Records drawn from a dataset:
————
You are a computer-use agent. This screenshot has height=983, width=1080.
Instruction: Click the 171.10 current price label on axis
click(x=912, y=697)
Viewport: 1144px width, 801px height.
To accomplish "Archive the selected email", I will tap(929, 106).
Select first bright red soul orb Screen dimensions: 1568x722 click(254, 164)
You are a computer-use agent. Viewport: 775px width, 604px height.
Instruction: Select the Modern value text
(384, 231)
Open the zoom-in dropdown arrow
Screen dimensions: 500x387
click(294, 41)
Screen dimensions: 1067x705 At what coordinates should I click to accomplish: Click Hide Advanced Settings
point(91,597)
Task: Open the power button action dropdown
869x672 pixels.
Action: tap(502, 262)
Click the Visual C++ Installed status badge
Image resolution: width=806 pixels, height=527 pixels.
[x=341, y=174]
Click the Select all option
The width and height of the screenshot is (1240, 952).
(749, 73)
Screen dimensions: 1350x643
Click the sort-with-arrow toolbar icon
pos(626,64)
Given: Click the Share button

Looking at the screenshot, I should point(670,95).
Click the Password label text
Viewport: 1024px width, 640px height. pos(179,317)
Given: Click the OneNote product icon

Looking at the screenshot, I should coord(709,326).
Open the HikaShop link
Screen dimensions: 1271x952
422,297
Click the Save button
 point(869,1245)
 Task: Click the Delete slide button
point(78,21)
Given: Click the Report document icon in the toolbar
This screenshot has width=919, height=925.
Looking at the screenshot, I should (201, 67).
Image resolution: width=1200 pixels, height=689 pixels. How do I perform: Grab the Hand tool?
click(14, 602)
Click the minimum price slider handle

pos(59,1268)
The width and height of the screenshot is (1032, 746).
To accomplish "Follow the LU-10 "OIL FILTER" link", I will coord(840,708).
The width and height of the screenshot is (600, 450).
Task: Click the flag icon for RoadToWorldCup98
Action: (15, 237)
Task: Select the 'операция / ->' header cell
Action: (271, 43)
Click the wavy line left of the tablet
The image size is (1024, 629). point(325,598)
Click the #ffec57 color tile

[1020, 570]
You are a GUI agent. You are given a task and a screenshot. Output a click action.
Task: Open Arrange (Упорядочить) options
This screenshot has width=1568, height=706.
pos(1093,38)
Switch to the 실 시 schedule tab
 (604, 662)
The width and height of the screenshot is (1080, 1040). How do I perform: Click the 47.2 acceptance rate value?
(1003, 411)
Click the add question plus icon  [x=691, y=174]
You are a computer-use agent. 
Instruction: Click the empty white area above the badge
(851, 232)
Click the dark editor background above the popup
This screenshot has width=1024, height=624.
————
*EXERCISE DIRECTIONS*
Set down every entry once more, exactly as it was written above.

*OUTPUT FOR THIS TASK*
You are a computer-use agent. This screenshot has height=983, width=1080.
Instruction: Click the 171.10 current price label on axis
click(x=912, y=697)
Viewport: 1144px width, 801px height.
To accomplish "Archive the selected email", I will tap(929, 106).
Select first bright red soul orb Screen dimensions: 1568x722 click(254, 164)
You are a computer-use agent. Viewport: 775px width, 604px height.
Instruction: Select the Modern value text
(384, 231)
Open the zoom-in dropdown arrow
Screen dimensions: 500x387
click(294, 41)
Screen dimensions: 1067x705 At what coordinates should I click to accomplish: Click Hide Advanced Settings
point(91,597)
Task: Open the power button action dropdown
869x672 pixels.
Action: tap(502, 262)
Click the Visual C++ Installed status badge
Image resolution: width=806 pixels, height=527 pixels.
[x=341, y=174]
Click the Select all option
The width and height of the screenshot is (1240, 952).
(749, 73)
Screen dimensions: 1350x643
Click the sort-with-arrow toolbar icon
pos(626,64)
Given: Click the Share button

Looking at the screenshot, I should point(670,95).
Click the Password label text
Viewport: 1024px width, 640px height. pos(179,317)
Given: Click the OneNote product icon

Looking at the screenshot, I should coord(709,326).
Open the HikaShop link
Screen dimensions: 1271x952
422,297
Click the Save button
 point(869,1245)
 Task: Click the Delete slide button
point(78,21)
Given: Click the Report document icon in the toolbar
This screenshot has width=919, height=925.
Looking at the screenshot, I should (201, 67).
Image resolution: width=1200 pixels, height=689 pixels. How do I perform: Grab the Hand tool?
click(14, 602)
Click the minimum price slider handle

pos(59,1268)
The width and height of the screenshot is (1032, 746).
To accomplish "Follow the LU-10 "OIL FILTER" link", I will coord(840,708).
The width and height of the screenshot is (600, 450).
Task: Click the flag icon for RoadToWorldCup98
Action: (15, 237)
Task: Select the 'операция / ->' header cell
Action: (271, 43)
Click the wavy line left of the tablet
The image size is (1024, 629). point(325,598)
Click the #ffec57 color tile

[1020, 570]
You are a GUI agent. You are given a task and a screenshot. Output a click action.
Task: Open Arrange (Упорядочить) options
This screenshot has width=1568, height=706.
pos(1093,38)
Switch to the 실 시 schedule tab
 (604, 662)
The width and height of the screenshot is (1080, 1040). How do I perform: Click the 47.2 acceptance rate value?
(1003, 411)
Click the add question plus icon  [x=691, y=174]
You are a computer-use agent. 
Instruction: Click the empty white area above the badge
(851, 232)
Click the dark editor background above the popup
This screenshot has width=1024, height=624.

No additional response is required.